• **Text segment**:
Civil service pay rises ‘will retain broad parity with the private sector’, minister says

Paymaster general’s comments come as MPs hear multiple accounts of poverty pay levels among DWP officials
Paymaster general Michael Ellis in parliament on 29 November 2021. Screengrab: Parliament TV

By Jim Dunton

30 Nov 2021

A government minister has pledged that civil servants will see pay rises that reflect growth in private sector earnings over the next three financial years, following chancellor Rishi Sunak’s announcement that the public sector pay “pause” is to end.

Paymaster general Michael Ellis told a debate in parliament that he expected Sunak’s Spending Review commitment on public sector pay, “including that of civil servants”, to run for the entire period to April 2025.

“During this forthcoming period, these increases will retain broad parity with the private sector while continuing to be affordable,” he said.

“It is thanks to the strong recovery in the economy and in the labour market that Her Majesty’s government have been allowed to return to a normal pay-setting process.”

Ellis said his department, the Cabinet Office, was “assessing what the affordability position will be for departments to make pay awards going forward” ahead of the publication of pay remit guidance for 2022-23, which is due in the spring.

“I am confident that when we announce the 2022-23 civil service pay remit guidance, we will continue to strike the all-important balance between appropriate reward for hard-working civil servants and the need to live within our means as a nation and recover, as we need to do, from the economic impact of the pandemic,” Ellis said.

He was speaking towards the end of an adjournment debate on civil service pay, led by the SNP’s Chris Stephens – who is chair of the parliamentary group of the PCS, the civil service’s biggest union.

Stephens said a decade of pay austerity had seen civil servants’ living standards fall by around 20%. He read accounts from more than a dozen staff at the Department for Work and Pensions who gave graphic explanations of how the failure of their pay to keep pace with inflation had forced them to start using food banks, run up credit card debts and choose between heating their homes and buying food.

• **What to do**:
[1] In the article on civil service pay, who led the adjournment debate at which Michael Ellis was speaking?
[2] Carry the article on civil service pay forward from its last sentence.

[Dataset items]
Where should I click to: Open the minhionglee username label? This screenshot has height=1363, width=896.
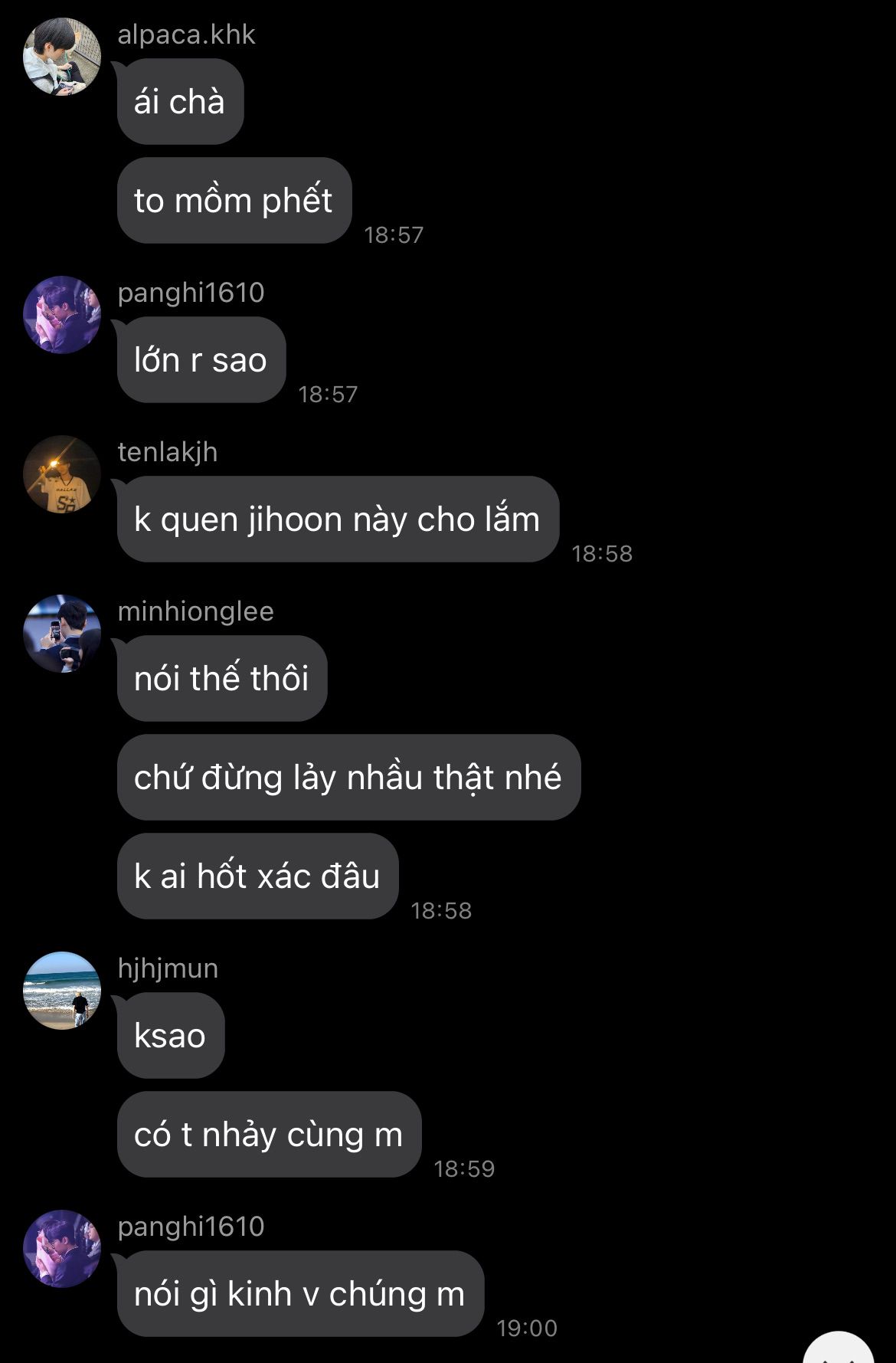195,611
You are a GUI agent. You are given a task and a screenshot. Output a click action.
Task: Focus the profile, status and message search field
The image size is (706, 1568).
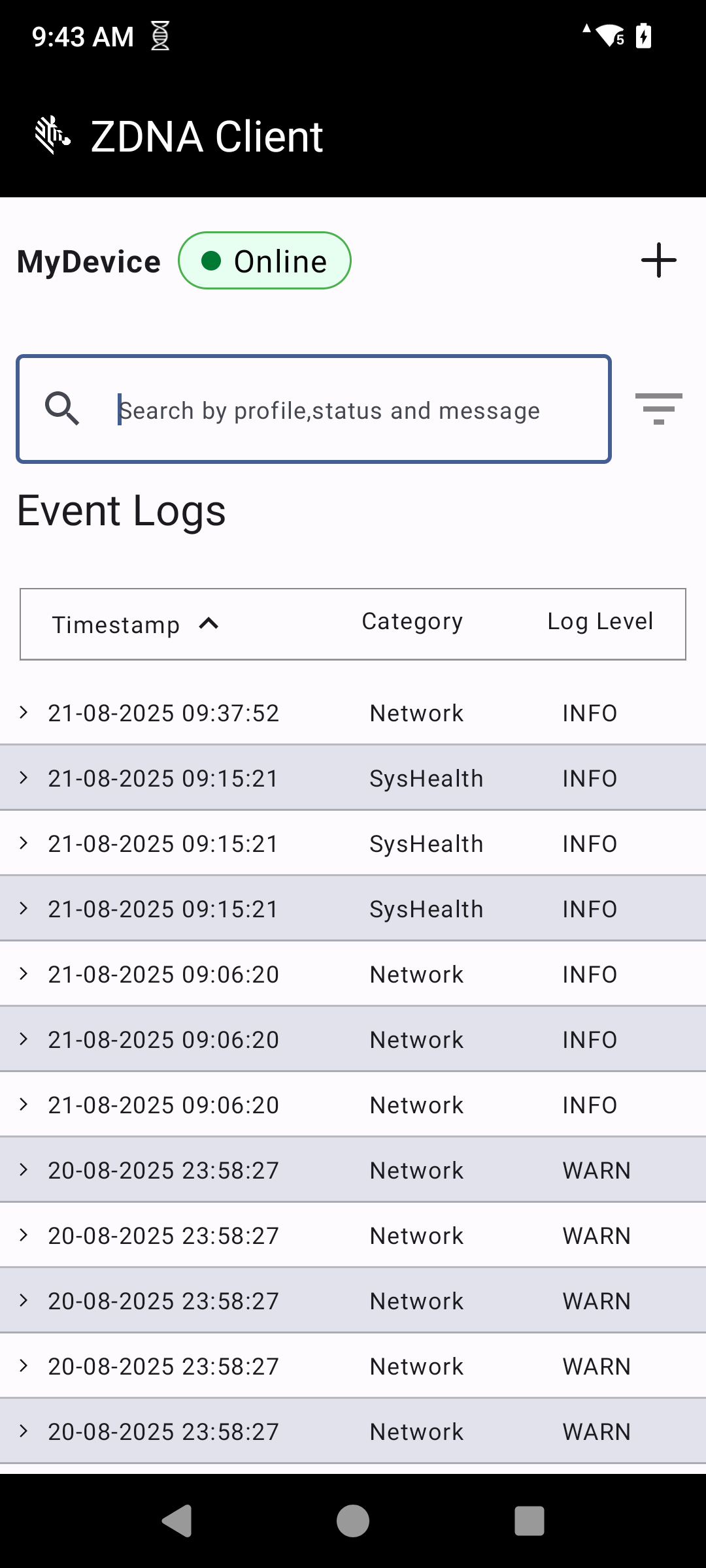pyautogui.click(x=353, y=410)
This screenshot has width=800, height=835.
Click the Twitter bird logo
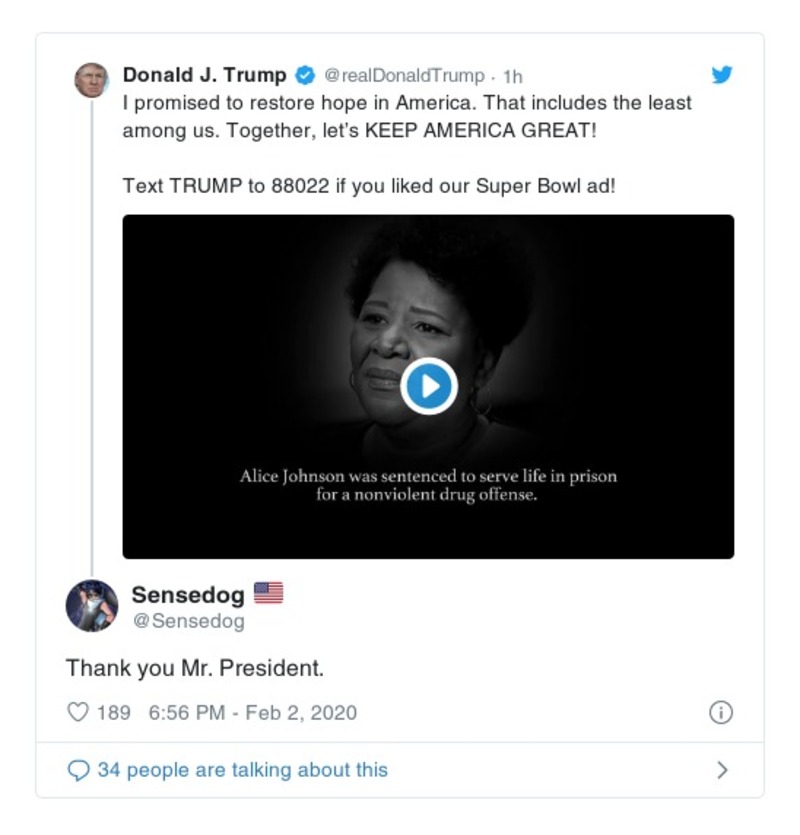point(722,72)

• **Answer set**:
[1] The SNP's Chris Stephens, chair of the parliamentary group of the PCS union.

[2]
Stephens, who represents the Glasgow South West constituency, said ministers constantly changed their position on the issue of public sector pay when it suited them.

“If borrowing is up, they say that they cannot afford pay rises, and if inflation is going up, they say the same,” he said.

“Despite the squeeze on living standards, private sector wages are going up, but they simply ignore that comparator. The government need to stop doing this, and start taking responsibility for the welfare of the staff.”

Ellis’s response in the debate suggested future civil service pay rises would reflect trends in the private sector. However he also made reference to Office for National Statistics figures last year that he said showed the public sector median wage was £1,770 higher than in the private sector.

Ellis said the overall remuneration package for the public sector benefitted from a 7% premium compared to the private sector, which he said was driven by more generous final-salary pension schemes.

Call to end delegated pay-setting

Stephens said that if Sunak was sincere about lifting the public sector pay freeze he would place “no arbitrary cap on pay awards” in any civil service pay remit guidance and called on the government to end the “delegated pay system”, which makes pay-setting a department-level issue.

“On this issue, again, the government always change their position,” he said. “They claim they cannot direct departments that have delegated authority on pay, yet they persist in centrally mandating things that departments must do.

“For example, they instructed all departments last year to pay £250 to staff earning below £24,000 a year. It is therefore demonstrably the case that the government are the single source from which all civil service pay arrangements emanate.”

Ellis did not address the issue of pay delegation, but agreed to look at the case for reducing the number of separate pay negotiations taking place across the civil service,  which Stephens said numbered in the region of 200.

“The rationalisation of those issues is always worth looking at, and I will ask my officials to look at that aspect,” he said.